Hi all, sorry to be a pest Again but looking for some advice regarding health care.

As we are coming over for a 6 month trial period please could you all let us know the best route to go down.

Would the EHIC be enough to cover us for emergencies? 
I believe if we apply for residency we can switch over to the Spanish health service for a year, the thing is we aren't sure about applying for it until we know we are staying or not.

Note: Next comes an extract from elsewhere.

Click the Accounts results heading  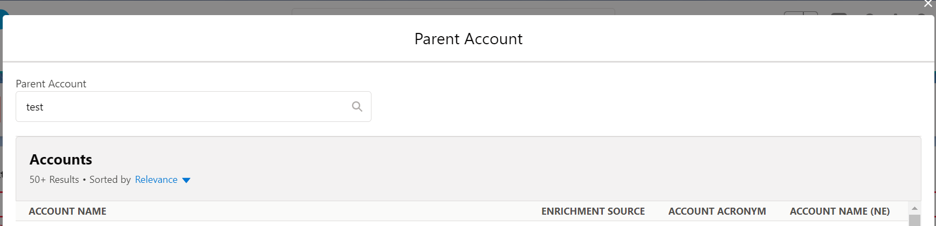pos(61,160)
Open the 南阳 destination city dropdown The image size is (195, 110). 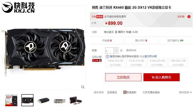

If I am working in Spain would my contributions in to the Spanish system be enough to cover me, my wife and the children or does my wife have to work as well.

How do urgencies work? Can anyone use them?

Thanks.


----------



## Tallulah (Feb 16, 2009)

DH1875 said:


> Hi all, sorry to be a pest Again but looking for some advice regarding health care.
> 
> As we are coming over for a 6 month trial period please could you all let us know the best route to go down.
> 
> ...


Hi,

Your post actually requires more clarity. 

For a chance of answering correctly, you need to specify several things for us.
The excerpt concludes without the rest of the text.